Come è profondamente diverso – e più equo – il giudizio espresso dal Papa Benedetto XVI in questi giorni a Milano: «La prima qualità di chi governa è la giustizia, virtù pubblica per eccellenza, perché riguarda il bene della comunità intera. Eppure essa non basta. Ambrogio le accompagna un’altra qualità: l’amore per la libertà, che egli considera elemento discriminante tra i governanti buoni e quelli cattivi, poiché, come si legge in un’altra sua lettera, «i buoni amano la libertà, i reprobi amano la servitù» (Epistula 40, 2).
La libertà non è un privilegio per alcuni, ma un diritto per tutti, un diritto prezioso che il potere civile deve garantire. Tuttavia, libertà non significa arbitrio del singolo, ma implica piuttosto la responsabilità di ciascuno. Si trova qui uno dei principali elementi della laicità dello Stato: assicurare la libertà affinché tutti possano proporre la loro visione della vita comune, sempre, però, nel rispetto dell’altro e nel contesto delle leggi che mirano al bene di tutti. […] Lo Stato è a servizio e a tutela della persona e del suo «ben essere» nei suoi molteplici aspetti, a cominciare dal diritto alla vita, di cui non può mai essere consentita la deliberata soppressione. Ognuno può allora vedere come la legislazione e l’opera delle istituzioni statuali debbano essere in particolare a servizio della famiglia. Lo Stato è chiamato a riconoscere l’identità propria della famiglia, fondata sul matrimonio e aperta alla vita, e altresì il diritto primario dei genitori alla libera educazione e formazione dei figli, secondo il progetto educativo da loro giudicato valido e pertinente. Non si rende giustizia alla famiglia, se lo Stato non sostiene la libertà di educazione per il bene comune dell’intera società.»

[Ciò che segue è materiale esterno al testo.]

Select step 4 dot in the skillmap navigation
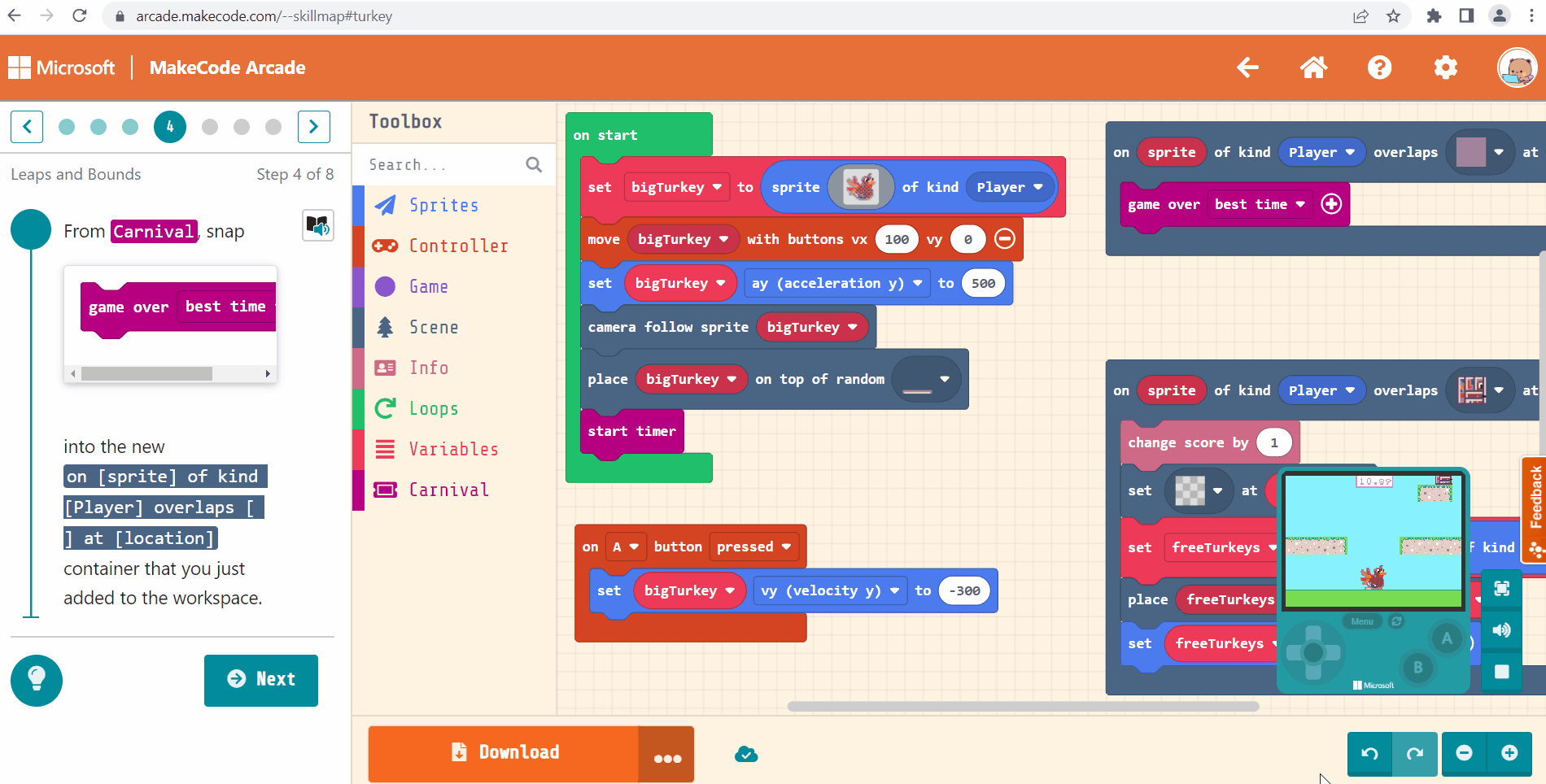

Sì, noi amiamo la libertà, non ci fa paura, e sappiamo che su questa strada ci possiamo sempre incontrare con coloro che Giovanni XXIII chiamava gli «uomini di buona volontà». Un confronto e un dialogo sono sempre possibili, all’unica condizione che l’amore alla verità sappia prendere le distanze da ogni ideologia e da ogni schematismo.